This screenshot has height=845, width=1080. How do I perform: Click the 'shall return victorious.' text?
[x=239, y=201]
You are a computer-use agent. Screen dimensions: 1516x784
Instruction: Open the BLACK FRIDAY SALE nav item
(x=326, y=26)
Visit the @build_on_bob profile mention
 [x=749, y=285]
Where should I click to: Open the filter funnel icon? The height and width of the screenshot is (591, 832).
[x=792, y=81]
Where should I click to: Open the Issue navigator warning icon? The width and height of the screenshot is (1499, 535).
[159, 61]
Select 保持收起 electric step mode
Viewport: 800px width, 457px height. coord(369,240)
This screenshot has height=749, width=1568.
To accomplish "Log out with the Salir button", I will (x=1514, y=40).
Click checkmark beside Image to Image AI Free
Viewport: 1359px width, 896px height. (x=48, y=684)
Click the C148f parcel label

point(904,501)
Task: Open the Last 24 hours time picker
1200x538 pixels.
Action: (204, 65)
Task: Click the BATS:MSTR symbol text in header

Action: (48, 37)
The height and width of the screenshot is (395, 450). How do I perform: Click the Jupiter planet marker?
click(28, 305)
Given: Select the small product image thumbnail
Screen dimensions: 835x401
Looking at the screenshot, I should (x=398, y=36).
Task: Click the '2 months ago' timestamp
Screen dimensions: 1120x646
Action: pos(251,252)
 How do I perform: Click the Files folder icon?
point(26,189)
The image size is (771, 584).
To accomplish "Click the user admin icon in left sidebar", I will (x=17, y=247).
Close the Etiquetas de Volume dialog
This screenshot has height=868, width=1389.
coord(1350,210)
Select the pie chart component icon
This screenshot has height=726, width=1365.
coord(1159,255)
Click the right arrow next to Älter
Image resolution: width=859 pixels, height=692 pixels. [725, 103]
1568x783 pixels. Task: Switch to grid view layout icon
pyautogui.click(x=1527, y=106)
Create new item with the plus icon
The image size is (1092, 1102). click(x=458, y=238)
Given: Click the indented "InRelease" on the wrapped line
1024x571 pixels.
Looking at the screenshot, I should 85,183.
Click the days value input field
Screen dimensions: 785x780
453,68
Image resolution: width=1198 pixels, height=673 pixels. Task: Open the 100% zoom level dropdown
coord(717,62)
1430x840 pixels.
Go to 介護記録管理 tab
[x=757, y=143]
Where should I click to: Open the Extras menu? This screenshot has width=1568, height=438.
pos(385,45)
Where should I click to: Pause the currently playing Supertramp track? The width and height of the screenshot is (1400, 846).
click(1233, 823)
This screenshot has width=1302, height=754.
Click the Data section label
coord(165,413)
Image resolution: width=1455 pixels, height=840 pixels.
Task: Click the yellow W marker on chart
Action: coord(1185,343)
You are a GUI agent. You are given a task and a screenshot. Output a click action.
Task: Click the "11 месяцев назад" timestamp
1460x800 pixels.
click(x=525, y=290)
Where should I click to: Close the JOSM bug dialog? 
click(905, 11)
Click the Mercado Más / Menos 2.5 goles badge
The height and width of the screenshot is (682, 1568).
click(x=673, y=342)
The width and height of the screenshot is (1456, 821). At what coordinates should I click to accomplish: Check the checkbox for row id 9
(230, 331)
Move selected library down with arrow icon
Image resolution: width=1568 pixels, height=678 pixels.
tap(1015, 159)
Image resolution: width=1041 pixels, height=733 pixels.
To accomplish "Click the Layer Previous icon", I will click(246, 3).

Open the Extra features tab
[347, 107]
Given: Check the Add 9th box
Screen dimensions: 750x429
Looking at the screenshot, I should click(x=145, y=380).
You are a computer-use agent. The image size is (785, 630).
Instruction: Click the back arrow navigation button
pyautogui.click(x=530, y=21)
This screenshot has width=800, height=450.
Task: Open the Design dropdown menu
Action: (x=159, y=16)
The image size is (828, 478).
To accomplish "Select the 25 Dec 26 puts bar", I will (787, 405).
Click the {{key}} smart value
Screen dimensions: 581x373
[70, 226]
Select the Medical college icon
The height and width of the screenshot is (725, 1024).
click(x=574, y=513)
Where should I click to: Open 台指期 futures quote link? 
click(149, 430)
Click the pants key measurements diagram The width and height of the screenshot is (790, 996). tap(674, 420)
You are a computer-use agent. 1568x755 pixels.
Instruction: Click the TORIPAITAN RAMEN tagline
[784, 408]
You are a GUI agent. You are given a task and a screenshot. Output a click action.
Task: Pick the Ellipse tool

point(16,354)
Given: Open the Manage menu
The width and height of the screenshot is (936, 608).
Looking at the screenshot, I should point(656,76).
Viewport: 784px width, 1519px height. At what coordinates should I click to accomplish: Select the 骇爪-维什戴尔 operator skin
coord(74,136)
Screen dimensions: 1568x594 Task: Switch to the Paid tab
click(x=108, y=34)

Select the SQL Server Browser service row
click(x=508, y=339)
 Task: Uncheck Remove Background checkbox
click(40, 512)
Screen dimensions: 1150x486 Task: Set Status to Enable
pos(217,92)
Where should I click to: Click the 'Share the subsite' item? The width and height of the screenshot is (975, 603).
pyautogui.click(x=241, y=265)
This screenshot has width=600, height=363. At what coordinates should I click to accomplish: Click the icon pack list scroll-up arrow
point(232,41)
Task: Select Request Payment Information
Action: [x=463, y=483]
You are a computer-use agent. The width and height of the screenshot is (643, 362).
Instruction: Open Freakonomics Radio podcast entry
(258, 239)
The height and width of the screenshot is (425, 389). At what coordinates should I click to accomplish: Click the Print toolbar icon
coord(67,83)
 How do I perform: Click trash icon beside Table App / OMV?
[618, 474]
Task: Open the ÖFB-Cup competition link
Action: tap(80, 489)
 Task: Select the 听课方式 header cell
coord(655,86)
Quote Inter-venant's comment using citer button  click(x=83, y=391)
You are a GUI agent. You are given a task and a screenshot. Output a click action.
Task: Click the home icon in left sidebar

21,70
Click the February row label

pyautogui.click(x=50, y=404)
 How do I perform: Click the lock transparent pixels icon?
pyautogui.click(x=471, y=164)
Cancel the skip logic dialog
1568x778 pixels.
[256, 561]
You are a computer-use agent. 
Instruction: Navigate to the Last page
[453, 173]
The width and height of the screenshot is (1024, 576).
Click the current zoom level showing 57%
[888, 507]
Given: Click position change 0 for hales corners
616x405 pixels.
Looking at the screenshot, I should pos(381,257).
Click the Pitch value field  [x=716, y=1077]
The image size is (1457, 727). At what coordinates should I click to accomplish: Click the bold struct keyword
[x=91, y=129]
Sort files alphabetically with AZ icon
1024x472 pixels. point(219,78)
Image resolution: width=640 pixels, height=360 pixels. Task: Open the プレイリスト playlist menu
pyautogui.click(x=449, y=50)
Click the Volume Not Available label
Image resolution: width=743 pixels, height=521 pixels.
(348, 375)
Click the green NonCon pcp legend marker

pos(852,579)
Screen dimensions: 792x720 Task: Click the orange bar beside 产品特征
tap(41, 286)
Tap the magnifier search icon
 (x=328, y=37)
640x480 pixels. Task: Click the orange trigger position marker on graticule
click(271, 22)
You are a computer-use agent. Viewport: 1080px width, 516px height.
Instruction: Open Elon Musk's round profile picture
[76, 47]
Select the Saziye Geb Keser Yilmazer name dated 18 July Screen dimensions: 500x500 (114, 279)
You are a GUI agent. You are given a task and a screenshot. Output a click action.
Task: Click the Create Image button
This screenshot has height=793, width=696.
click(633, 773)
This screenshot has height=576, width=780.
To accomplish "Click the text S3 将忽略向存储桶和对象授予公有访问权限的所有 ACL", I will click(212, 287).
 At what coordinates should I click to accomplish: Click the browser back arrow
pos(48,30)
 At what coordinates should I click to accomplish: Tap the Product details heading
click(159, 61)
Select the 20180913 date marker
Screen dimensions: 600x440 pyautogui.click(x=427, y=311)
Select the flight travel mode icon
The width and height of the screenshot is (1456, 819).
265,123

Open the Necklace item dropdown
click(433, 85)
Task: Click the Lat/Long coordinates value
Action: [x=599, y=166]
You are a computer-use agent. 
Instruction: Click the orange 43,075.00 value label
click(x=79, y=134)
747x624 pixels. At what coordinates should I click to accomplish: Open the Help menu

* * *

■ **REQUIRED ACTION**: Wherever the string "Volume" appears in a line of the records, copy that line.

■ **RESPONSE TO THE EXERCISE**:
Close the Etiquetas de Volume dialog
Click the Volume Not Available label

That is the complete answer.